Are you really happy, deep down inside, every day? Are you? Am I? I suspect that most of our answers probably fall in the range of “sometimes” and “more or less.” And that tells us we haven’t really accepted God’s invitation to his feast.

Not a day goes by that God doesn’t send messengers saying, “Come to my feast, and be happy.” Sometimes the invitation comes in the form of a sudden glimpse of something very beautiful or someone very good. And our heart says, “That’s what I’ve been looking for!”

Sometimes God’s invitation comes in the form of restlessness and uneasiness that leaves us sad and lonely, vaguely longing for something more. In one form or another, the invitations keep coming — no matter how often we look the other way. But even with sadness pushing us from behind and goodness pulling us forward, we resist and dither and stall.

So it has to be said plainly: If we ever hope to be happy, we have to commit all we’ve got and jump. It’s not possible to leap just halfway across a chasm! It’s all or nothing. And so it is with our quest for happiness. That’s the point of the man without the wedding garment: He did come to the banquet, but in a T-shirt, even though he knew that proper garments were always provided at the door! He was there, but not entirely — just like us so often.

So what is it that we have to bring to the feast of life? What is the price of happiness? The price is a pure heart, a heart that trusts God so thoroughly that it puts aside everything else and looks at the world through his eyes, and then acts wholeheartedly on what he SEES.

The reward for doing that is instantaneous: Freedom and happiness! Freedom from everything that traps or blinds us. Freedom from everything that kills love and smothers joy. And most of all, freedom from fear.

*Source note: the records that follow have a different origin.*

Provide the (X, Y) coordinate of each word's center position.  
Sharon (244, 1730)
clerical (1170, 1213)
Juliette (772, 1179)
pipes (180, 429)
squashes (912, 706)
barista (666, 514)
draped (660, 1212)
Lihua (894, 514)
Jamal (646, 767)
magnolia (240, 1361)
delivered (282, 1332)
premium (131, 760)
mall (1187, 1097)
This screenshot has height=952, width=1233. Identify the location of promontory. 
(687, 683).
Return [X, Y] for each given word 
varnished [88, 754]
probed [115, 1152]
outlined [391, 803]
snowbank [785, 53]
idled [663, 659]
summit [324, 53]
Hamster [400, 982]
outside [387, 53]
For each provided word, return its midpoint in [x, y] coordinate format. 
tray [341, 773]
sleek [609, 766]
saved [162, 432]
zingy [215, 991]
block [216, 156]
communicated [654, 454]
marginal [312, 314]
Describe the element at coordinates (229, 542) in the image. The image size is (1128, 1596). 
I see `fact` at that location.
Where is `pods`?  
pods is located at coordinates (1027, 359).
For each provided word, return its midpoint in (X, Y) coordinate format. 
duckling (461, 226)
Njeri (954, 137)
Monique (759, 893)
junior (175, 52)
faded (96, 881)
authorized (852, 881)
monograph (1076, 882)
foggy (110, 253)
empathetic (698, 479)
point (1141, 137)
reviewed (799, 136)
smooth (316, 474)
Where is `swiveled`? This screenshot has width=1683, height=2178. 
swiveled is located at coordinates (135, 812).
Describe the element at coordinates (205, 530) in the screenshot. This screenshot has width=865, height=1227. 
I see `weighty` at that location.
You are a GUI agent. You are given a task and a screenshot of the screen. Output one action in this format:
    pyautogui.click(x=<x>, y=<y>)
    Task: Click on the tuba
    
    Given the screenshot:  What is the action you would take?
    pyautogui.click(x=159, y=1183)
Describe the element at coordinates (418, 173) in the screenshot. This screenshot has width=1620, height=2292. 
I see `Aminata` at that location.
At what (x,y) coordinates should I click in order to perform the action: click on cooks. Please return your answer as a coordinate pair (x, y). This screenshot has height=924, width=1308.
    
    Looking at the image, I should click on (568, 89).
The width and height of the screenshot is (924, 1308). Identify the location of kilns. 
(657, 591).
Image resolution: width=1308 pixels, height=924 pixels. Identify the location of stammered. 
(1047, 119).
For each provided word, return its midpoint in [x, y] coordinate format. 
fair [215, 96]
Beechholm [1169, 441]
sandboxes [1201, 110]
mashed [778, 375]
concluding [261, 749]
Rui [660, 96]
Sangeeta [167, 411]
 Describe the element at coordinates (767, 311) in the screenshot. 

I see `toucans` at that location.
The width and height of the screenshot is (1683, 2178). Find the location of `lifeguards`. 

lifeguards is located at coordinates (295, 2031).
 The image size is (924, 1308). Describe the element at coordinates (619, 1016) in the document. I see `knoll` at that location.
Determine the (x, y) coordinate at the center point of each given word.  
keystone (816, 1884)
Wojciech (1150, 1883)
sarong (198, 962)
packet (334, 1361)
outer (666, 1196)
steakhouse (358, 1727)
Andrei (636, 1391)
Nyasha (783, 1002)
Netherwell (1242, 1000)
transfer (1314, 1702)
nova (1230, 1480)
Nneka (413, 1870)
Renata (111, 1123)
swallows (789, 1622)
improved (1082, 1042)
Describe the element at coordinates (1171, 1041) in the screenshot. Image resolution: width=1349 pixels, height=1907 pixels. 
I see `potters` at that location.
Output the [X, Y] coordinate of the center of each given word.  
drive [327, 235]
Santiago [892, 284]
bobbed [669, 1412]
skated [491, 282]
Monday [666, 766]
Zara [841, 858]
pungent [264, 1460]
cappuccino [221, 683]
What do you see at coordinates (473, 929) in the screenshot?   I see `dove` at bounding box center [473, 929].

It’s all we really want: To be at peace and to be able to love without holding anything back. It’s all we really want, and now we know how to get it: By trusting God enough to let go of all that is narrow and small in us, and to start seeing with his eyes and letting his great heart reshape our heart in his likeness.

It’s all we really want, and like that stack of wedding garments at the door, it’s ours for the taking.